### Исходный текст
Синонимом «славы» в стихах 1748 г. выступает «слух», впервые появившийся еще в начале Хотинской оды: «Там слух спешит во все концы» (Там же, 16). Этим понятием обозначается не только абстрактная политическая репутация, но и входившая в силу новостная печать, благодаря которой Ломоносов мог узнать в 1739 г. в Германии о победе русских войск. Одна из главных европейских газет начала XVIII в. «Europäische Fama» именовалась тем же латинским словом, которым Вергилий назвал свою Молву. В вариантах ломоносовского перевода этих стихов «Энеиды» латинское fama передается и как «слава», и как «слух» (Там же, VII, 230).

У Вергилия Молва выступает неизбежным, но опасным медиумом монархической политики: «Алчна до кривды и лжи, но подчас вестница правды / Разные толки в те дни средь народов она рассыпала» (Вергилий 1979, 204). В этой формуле Ломоносов мог найти принцип медиальной организации оды, разворачивавшей похвалу правителям в пространстве между бессмертной поэзией и газетной политикой, между претензиями на истину, пропагандистскими ухищрениями и риторическим принципом вымысла. Это напряжение артикулируется в «Оде на прибытие… 1742 года…», пространно разрабатывающей поэтологические топосы:

Еще плененна мысль мутится!

### Задания
**A)** Перескажите текст о славе и молве у Ломоносова в двух предложениях.
**B)** Назовите все произведения и периодические издания, которые текст о славе и молве у Ломоносова упоминает по названию.
**C)** Пожалуйста, допишите продолжение текста о славе и молве у Ломоносова с того места, где он обрывается.

### Данные
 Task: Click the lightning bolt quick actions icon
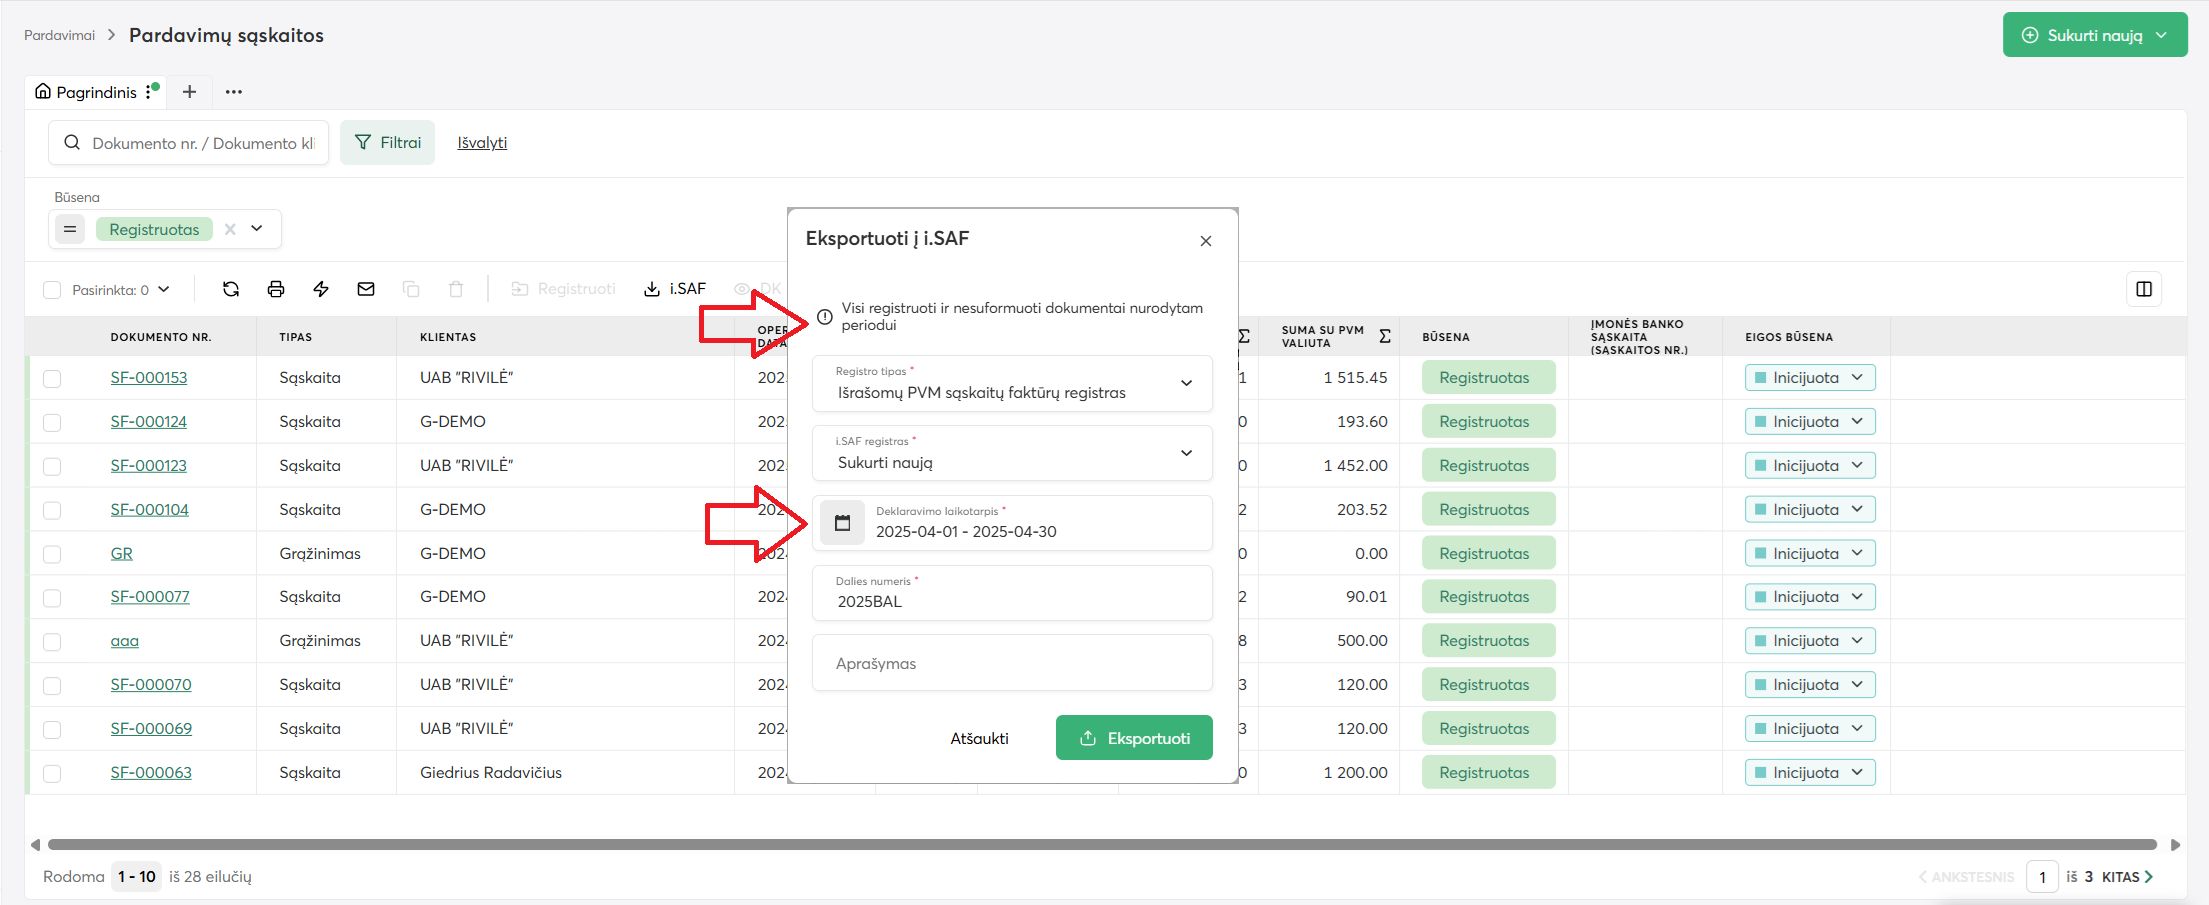click(x=321, y=289)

### Ответы
**A)** В стихах Ломоносова 1748 г. синонимом «славы» выступает «слух», которым обозначается и политическая репутация, и новостная печать, а латинское fama в его переводе «Энеиды» передается и как «слава», и как «слух». У Вергилия Молва — неизбежный, но опасный медиум монархической политики, и в этой формуле Ломоносов мог найти принцип медиальной организации оды, разворачивавшей похвалу правителям между бессмертной поэзией и газетной политикой.

**B)**
Хотинская ода
«Europäische Fama»
«Энеида»
«Ода на прибытие… 1742 года…»

**C)**
Я слышу стихотворцев шум,

Которых жар не погасится

И будет чтущих двигать ум.

Завистно на меня взирая

И с жалостию воздыхая,

Ко мне возносят скорбный глас:

«О коль ты щастливее нас!

Наш слог исполнен басней лживых.

Твой – сложен из похвал правдивых.

На чтобы вымышлять нам ложно

Без вещи имена одне,

Когдабы было нам возможно

Рожденным в Росской быть стране,

В сие благословенно время,

В которое Петрово семя,

Всех жен хвала, Елисавет,

Сладчайший Музам век дает.

В ней зрятся истинны доброты,

Геройство, красота, щедроты». <…>

Когда бы древни веки знали

Твою щедроту с красотой,

Тогда бы жертвой почитали

Прекрасный в храме образ Твой.

Чтож будущие скажут роды?

Покрыты кораблями воды

И грады, где был прежде лес,

Возвысят глас свой до небес:

«Великий Петр нам дал блаженство,

Елисавета – совершенство».

(Ломоносов, VIII, 100–101)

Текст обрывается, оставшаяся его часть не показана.